======== Exercise inputs
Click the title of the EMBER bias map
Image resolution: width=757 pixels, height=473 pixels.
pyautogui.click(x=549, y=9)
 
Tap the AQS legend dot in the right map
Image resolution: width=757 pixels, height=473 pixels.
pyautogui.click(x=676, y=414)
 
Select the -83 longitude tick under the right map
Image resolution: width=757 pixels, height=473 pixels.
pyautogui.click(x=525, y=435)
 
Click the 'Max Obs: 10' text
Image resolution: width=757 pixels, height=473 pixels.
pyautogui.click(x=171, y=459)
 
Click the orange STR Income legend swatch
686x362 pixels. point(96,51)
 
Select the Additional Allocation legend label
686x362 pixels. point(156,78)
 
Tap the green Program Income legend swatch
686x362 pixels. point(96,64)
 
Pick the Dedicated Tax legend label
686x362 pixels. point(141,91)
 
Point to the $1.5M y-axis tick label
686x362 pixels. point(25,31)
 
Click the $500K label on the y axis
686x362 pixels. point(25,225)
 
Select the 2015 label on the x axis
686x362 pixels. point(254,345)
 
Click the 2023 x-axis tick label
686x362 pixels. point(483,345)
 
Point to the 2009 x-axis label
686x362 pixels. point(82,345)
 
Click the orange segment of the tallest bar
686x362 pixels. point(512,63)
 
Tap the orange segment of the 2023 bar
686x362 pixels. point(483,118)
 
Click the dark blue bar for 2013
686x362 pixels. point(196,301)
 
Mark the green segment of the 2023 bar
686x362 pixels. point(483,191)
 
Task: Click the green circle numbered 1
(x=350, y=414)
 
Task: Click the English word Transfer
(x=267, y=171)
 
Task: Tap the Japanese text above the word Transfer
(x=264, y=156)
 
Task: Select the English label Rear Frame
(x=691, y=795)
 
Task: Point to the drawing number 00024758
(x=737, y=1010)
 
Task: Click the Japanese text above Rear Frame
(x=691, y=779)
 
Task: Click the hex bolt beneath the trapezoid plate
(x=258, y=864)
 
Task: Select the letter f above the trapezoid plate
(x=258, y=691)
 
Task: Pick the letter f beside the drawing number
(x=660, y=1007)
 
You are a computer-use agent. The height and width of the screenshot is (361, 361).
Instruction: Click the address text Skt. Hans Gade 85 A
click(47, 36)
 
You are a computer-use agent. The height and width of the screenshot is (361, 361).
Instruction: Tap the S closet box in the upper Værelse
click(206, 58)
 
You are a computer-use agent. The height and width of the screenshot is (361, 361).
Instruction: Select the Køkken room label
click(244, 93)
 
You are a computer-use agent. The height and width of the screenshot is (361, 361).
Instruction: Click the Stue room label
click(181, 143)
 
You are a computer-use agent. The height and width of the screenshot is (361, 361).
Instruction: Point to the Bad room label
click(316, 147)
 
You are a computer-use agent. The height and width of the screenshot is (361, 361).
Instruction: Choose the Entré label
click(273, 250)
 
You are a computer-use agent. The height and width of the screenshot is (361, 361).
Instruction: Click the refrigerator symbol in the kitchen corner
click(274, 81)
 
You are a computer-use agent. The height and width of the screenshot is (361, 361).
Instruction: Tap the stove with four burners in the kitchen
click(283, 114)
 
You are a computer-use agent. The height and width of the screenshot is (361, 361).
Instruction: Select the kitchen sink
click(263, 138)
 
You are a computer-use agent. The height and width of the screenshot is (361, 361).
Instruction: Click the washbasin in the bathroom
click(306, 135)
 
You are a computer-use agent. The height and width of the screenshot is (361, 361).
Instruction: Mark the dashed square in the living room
================
→ Exercise instructions
Retype all of the data above exactly as it appears, line for line.

→ Final answer
Click the title of the EMBER bias map
Image resolution: width=757 pixels, height=473 pixels.
pyautogui.click(x=549, y=9)
 
Tap the AQS legend dot in the right map
Image resolution: width=757 pixels, height=473 pixels.
pyautogui.click(x=676, y=414)
 
Select the -83 longitude tick under the right map
Image resolution: width=757 pixels, height=473 pixels.
pyautogui.click(x=525, y=435)
 
Click the 'Max Obs: 10' text
Image resolution: width=757 pixels, height=473 pixels.
pyautogui.click(x=171, y=459)
 
Click the orange STR Income legend swatch
686x362 pixels. point(96,51)
 
Select the Additional Allocation legend label
686x362 pixels. point(156,78)
 
Tap the green Program Income legend swatch
686x362 pixels. point(96,64)
 
Pick the Dedicated Tax legend label
686x362 pixels. point(141,91)
 
Point to the $1.5M y-axis tick label
686x362 pixels. point(25,31)
 
Click the $500K label on the y axis
686x362 pixels. point(25,225)
 
Select the 2015 label on the x axis
686x362 pixels. point(254,345)
 
Click the 2023 x-axis tick label
686x362 pixels. point(483,345)
 
Point to the 2009 x-axis label
686x362 pixels. point(82,345)
 
Click the orange segment of the tallest bar
686x362 pixels. point(512,63)
 
Tap the orange segment of the 2023 bar
686x362 pixels. point(483,118)
 
Click the dark blue bar for 2013
686x362 pixels. point(196,301)
 
Mark the green segment of the 2023 bar
686x362 pixels. point(483,191)
 
Task: Click the green circle numbered 1
(x=350, y=414)
 
Task: Click the English word Transfer
(x=267, y=171)
 
Task: Tap the Japanese text above the word Transfer
(x=264, y=156)
 
Task: Select the English label Rear Frame
(x=691, y=795)
 
Task: Point to the drawing number 00024758
(x=737, y=1010)
 
Task: Click the Japanese text above Rear Frame
(x=691, y=779)
 
Task: Click the hex bolt beneath the trapezoid plate
(x=258, y=864)
 
Task: Select the letter f above the trapezoid plate
(x=258, y=691)
 
Task: Pick the letter f beside the drawing number
(x=660, y=1007)
 
You are a computer-use agent. The height and width of the screenshot is (361, 361).
Instruction: Click the address text Skt. Hans Gade 85 A
click(47, 36)
 
You are a computer-use agent. The height and width of the screenshot is (361, 361).
Instruction: Tap the S closet box in the upper Værelse
click(206, 58)
 
You are a computer-use agent. The height and width of the screenshot is (361, 361).
Instruction: Select the Køkken room label
click(244, 93)
 
You are a computer-use agent. The height and width of the screenshot is (361, 361).
Instruction: Click the Stue room label
click(181, 143)
 
You are a computer-use agent. The height and width of the screenshot is (361, 361).
Instruction: Point to the Bad room label
click(316, 147)
 
You are a computer-use agent. The height and width of the screenshot is (361, 361).
Instruction: Choose the Entré label
click(273, 250)
 
You are a computer-use agent. The height and width of the screenshot is (361, 361).
Instruction: Click the refrigerator symbol in the kitchen corner
click(274, 81)
 
You are a computer-use agent. The height and width of the screenshot is (361, 361).
Instruction: Tap the stove with four burners in the kitchen
click(283, 114)
 
You are a computer-use agent. The height and width of the screenshot is (361, 361).
Instruction: Select the kitchen sink
click(263, 138)
 
You are a computer-use agent. The height and width of the screenshot is (361, 361).
Instruction: Click the washbasin in the bathroom
click(306, 135)
 
You are a computer-use agent. The height and width of the screenshot is (361, 361).
Instruction: Mark the dashed square in the living room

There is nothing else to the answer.